Ah, qu’il y avait donc de bonheur à perdre en ce monde ! Nul plus que moi n’en est impressionné, n’en ressent avec plus de révolte le crime et le sacrilège, ô frêle et précieux bonheur humain, bonheur dispensé aux foules, bonheur que je n’aurai pas eu.


4 octobre.

Décidément, sur la guerre, je ne peux plus lire que des soldats ou des pacifistes ; des autres, j’attends toujours des paroles qui ne viendront jamais…

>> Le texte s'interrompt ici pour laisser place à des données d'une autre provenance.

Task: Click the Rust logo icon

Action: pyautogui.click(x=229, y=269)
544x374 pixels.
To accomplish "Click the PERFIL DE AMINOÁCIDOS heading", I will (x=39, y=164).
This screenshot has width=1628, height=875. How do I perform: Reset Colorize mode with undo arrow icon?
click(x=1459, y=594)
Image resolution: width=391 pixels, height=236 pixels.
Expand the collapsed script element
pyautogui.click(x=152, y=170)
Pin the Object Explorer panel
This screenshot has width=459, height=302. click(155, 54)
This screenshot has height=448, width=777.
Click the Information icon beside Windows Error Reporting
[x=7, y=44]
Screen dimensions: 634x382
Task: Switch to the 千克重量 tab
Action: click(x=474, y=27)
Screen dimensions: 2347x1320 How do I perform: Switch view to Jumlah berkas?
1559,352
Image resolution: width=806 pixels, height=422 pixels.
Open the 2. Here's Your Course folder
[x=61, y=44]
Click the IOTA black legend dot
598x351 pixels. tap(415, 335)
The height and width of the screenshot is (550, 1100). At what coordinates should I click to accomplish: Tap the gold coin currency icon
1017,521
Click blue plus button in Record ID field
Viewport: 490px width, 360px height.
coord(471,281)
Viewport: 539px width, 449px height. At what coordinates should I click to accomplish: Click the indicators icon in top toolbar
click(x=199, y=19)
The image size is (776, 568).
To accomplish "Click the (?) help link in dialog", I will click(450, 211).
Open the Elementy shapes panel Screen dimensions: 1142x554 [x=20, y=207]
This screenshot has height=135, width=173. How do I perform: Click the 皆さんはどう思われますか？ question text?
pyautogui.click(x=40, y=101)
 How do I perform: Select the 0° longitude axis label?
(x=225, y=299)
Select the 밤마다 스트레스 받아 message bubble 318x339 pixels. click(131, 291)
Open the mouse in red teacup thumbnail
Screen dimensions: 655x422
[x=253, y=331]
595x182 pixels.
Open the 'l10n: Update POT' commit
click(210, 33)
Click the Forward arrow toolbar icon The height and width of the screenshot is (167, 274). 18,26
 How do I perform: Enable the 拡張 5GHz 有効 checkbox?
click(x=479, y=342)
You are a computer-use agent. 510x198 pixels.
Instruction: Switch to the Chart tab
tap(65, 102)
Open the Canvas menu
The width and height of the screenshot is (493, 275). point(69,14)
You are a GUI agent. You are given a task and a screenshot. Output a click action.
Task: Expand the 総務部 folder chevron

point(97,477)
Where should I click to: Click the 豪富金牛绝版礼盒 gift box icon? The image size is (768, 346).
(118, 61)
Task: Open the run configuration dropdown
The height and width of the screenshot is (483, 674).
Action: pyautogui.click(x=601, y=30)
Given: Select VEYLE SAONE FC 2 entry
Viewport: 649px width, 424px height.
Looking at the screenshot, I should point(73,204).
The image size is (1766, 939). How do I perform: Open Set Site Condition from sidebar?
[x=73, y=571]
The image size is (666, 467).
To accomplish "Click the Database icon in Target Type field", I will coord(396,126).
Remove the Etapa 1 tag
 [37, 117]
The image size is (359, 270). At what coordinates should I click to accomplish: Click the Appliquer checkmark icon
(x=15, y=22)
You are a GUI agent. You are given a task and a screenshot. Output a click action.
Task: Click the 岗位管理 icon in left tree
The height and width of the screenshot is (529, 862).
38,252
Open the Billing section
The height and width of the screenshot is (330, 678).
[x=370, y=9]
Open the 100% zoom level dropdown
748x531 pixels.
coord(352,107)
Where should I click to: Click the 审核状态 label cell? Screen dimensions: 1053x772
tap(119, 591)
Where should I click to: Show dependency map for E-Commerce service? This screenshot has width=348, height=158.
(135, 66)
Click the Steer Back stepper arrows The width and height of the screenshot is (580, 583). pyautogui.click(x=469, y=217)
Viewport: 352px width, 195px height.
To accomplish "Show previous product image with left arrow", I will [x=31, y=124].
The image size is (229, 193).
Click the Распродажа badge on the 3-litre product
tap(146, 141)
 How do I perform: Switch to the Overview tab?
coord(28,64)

Maintenant, vous les éloquents, les émus, les élégiaques, occupons-nous un peu de la « fatalité » de la guerre. Car enfin, quel rôle jouez-vous, ô dilettantes de l’héroïsme et de la mort, si d’autres, dont vous ne serez pas, prennent soin, dès aujourd’hui, d’empêcher le retour de vos fatalités, de vos lois de l’histoire ? Cette passivité de l’intelligence devant la guerre, la manière dont auront réagi nos artistes, cette exploitation pure et simple du fait par la littérature, est ce qui m’aura le plus démontré, l’humanum paucis vivit genus.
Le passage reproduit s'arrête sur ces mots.